Ellen Zoppo-Sassu is Bristol's first female Mayor. Re-elected to a second term in November 2019, Mayor Zoppo-Sassu has been involved in Bristol politics most of her life and has dedicated herself to making Bristol a great place to live and work.
My Inaugural remarks noted that how we govern, and what we prioritize, should reflect our core values as a community.
We want Bristol to be a place where young, educated people want to live, work, and raise their families, because they see our school system, our parks, infrastructure, public safety, the library, and youth sports are the quality of life factors that are positives.
We have also recognized new challenges and responded to them via restructuring city departments, adding new leadership and a number of new Committees.
Changes in the social conditions have forced us to be creative. The opioid public health crisis is a national issue, but we have taken steps to mitigate the impact here by convening a Task Force that is making a difference. Last week, the City of Bristol Recovery Alliance, known as COBRA, launched. The Police Department and Bristol Hospital are now partners in diverting people with substance abuse issues away from the courts and to recovery.
The fabric of a community is created from a patchwork of diversity and celebrations. The Diversity Council has begun the journey of understanding all of our neighbors and how they make Bristol an All Heart community. In the last 4 years, we have recruited new faces to serve as volunteer commissioners creating city policies. We have appointed 60 women, over 3 dozen minorities to various boards including Police, Parks and the Board of Finance, as well as over 20 people under the age of 40.
By focusing on young people and having a strong relationship with the Board of Education, we are hoping to inspire a new generation to be effective, trustworthy public servants. By paying attention and listening, we are laying the foundation for a future where public service is seen as honorable and that elected officials must earn—and keep—the trust of those they seek to lead.
Downtown has been a major issue for Bristol since urban renewal demolished a part of its soul. Over the last 4 years, we have carefully and thoughtfully begun to piece together a new chapter for the next generation. We have increased the number of restaurants, housing units and offices to create activity, and are anxiously awaiting the return of the Theater at the new Memorial Boulevard Intradistrict Arts Magnet School, which will serve as a catalyst for the rest of the area.
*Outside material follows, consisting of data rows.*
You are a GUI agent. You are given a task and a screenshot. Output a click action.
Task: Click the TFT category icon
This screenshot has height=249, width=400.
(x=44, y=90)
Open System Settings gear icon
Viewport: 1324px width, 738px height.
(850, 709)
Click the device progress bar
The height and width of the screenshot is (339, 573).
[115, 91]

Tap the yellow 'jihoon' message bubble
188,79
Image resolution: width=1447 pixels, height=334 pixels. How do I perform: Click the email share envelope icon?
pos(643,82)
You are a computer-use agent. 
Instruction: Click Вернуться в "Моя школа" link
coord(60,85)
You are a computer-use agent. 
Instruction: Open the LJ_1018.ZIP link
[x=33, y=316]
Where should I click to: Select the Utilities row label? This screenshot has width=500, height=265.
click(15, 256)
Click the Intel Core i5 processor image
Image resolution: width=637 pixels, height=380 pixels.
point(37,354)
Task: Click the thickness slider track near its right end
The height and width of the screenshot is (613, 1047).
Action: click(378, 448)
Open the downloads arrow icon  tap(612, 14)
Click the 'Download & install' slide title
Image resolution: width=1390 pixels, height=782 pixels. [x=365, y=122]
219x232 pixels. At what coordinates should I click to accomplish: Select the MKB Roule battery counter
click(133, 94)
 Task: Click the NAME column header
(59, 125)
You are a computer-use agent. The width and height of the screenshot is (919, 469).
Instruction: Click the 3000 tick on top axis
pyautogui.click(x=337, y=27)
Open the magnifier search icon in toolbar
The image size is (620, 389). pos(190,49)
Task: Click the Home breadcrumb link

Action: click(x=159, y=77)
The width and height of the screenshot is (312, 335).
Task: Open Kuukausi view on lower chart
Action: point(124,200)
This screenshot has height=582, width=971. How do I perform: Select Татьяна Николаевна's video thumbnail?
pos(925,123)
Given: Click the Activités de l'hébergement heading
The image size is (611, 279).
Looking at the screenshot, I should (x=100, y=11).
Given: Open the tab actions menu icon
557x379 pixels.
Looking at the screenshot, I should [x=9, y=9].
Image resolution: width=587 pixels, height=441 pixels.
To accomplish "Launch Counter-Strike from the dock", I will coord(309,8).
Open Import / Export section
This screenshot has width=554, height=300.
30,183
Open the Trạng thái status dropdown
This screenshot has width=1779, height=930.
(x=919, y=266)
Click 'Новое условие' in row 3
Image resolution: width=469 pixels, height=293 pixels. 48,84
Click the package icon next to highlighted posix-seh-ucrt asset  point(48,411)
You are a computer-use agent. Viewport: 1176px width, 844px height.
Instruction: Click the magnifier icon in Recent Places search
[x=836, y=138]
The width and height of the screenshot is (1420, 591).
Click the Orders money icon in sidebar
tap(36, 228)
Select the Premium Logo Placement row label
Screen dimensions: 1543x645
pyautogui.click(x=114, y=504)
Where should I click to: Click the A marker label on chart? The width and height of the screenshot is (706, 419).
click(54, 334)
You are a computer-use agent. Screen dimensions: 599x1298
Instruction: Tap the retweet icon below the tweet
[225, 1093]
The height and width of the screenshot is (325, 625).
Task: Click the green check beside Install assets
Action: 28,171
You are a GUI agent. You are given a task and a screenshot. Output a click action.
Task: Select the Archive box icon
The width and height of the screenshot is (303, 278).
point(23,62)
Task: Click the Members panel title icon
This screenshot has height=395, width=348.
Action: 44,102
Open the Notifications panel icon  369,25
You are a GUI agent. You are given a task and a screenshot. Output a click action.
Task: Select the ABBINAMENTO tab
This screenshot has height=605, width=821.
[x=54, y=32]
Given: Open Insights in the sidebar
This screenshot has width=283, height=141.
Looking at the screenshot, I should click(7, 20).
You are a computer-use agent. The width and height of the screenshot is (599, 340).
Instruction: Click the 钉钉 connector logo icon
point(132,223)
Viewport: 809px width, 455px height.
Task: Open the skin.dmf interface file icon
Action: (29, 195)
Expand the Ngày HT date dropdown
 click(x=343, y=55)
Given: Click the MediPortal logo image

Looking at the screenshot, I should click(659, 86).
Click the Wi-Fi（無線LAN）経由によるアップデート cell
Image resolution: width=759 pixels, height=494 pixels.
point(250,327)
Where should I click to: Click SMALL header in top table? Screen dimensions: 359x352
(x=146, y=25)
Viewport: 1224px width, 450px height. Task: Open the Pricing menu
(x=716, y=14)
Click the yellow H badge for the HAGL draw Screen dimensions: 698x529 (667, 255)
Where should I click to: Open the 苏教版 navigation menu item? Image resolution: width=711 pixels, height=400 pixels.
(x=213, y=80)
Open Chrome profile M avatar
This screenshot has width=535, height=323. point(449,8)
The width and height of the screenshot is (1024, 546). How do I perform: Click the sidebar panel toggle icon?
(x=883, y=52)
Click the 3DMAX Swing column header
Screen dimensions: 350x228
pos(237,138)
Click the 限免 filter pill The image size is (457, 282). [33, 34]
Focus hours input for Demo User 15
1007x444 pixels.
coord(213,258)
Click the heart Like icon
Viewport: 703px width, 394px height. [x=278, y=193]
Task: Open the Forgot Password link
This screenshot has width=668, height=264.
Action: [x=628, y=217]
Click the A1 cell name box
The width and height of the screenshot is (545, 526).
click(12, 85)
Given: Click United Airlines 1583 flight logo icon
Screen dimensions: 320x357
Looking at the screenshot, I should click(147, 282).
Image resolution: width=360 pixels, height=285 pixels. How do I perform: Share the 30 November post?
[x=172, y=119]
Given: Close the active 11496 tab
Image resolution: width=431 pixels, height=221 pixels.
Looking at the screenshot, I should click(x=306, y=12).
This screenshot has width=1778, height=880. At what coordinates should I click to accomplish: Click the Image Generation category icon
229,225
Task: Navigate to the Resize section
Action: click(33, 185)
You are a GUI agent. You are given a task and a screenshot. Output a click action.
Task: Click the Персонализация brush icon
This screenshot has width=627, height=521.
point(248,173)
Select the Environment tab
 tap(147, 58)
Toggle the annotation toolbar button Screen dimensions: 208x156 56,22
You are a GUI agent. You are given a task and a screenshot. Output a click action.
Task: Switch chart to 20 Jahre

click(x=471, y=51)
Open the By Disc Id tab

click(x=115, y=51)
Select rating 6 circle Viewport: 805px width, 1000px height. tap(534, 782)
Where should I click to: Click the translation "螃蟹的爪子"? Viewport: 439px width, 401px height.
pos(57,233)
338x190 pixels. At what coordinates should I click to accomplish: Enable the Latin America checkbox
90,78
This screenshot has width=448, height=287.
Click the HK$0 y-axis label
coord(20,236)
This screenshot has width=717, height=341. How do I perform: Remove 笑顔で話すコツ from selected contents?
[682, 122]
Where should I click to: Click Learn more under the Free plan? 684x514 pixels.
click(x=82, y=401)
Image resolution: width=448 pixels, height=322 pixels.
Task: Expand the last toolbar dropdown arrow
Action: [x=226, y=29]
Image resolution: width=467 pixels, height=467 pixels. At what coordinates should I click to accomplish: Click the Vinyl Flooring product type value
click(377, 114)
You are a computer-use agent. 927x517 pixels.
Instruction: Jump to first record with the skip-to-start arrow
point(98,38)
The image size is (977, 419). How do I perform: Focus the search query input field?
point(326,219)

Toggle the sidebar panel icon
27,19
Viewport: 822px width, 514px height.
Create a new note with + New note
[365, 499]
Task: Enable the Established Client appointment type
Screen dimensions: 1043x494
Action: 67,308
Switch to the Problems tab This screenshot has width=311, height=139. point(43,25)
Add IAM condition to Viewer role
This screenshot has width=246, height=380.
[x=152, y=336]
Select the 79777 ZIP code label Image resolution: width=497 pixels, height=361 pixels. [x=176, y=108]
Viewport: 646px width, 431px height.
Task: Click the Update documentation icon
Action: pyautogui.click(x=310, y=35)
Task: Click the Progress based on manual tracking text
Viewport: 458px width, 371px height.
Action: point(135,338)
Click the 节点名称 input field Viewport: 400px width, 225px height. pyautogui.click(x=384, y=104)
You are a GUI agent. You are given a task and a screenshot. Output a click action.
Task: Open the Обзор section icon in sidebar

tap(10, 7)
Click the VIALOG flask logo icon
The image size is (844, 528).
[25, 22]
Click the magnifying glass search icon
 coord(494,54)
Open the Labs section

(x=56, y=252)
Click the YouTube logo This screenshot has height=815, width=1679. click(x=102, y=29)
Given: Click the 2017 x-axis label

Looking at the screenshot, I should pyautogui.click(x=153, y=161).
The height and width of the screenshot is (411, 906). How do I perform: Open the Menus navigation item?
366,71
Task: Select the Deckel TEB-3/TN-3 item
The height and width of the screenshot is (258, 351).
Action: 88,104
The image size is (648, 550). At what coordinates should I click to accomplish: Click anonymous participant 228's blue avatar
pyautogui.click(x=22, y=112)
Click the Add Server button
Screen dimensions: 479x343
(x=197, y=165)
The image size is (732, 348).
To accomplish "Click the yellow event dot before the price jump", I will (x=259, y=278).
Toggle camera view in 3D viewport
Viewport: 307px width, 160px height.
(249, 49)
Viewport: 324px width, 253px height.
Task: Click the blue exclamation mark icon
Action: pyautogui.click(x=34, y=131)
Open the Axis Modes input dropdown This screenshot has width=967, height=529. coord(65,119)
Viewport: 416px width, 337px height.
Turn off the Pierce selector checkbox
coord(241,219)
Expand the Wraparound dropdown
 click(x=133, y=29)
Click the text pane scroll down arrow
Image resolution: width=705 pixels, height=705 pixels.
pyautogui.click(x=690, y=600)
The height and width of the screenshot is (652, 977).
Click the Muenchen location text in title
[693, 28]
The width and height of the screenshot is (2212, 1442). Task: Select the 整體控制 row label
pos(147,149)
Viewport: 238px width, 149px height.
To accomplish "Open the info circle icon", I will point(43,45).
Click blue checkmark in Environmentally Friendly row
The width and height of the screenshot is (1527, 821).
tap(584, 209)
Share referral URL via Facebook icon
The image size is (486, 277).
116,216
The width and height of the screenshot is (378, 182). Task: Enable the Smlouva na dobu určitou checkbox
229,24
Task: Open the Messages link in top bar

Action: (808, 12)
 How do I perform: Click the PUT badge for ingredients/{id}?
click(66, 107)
The Arts & Culture Commission has done a wonderful job in showcasing the arts, music and how public art can contribute to the physical landscape of what we are trying to create downtown, including the beautiful new mural on Main Street.
Over 75 years ago, people gathered around the radio as their primary means of receiving news about the War. President Roosevelt’s voice inspired the nation to new levels of patriotism, calmed their fears and showed positive leadership.
One of my favorite Roosevelt quotes is this:
"The test of our progress is not whether we add more to the abundance of those who have much, it is whether we provide enough for those who have little."
This could not be more true as the community mobilized over the last year to combat the Covid19 pandemic. Volunteers mobilized to bring food to neighbors and those that were isolating, testing sites popped up and now we are in the mass vaccination stage. With the United Way, the City also collaborated to bring thousands of food boxes to families over the last year. We thank all those volunteers and essential workers who have worked tirelessly over the last year to ensure people’s needs were met.
We are hoping 2021 is a better and brighter year for Bristol!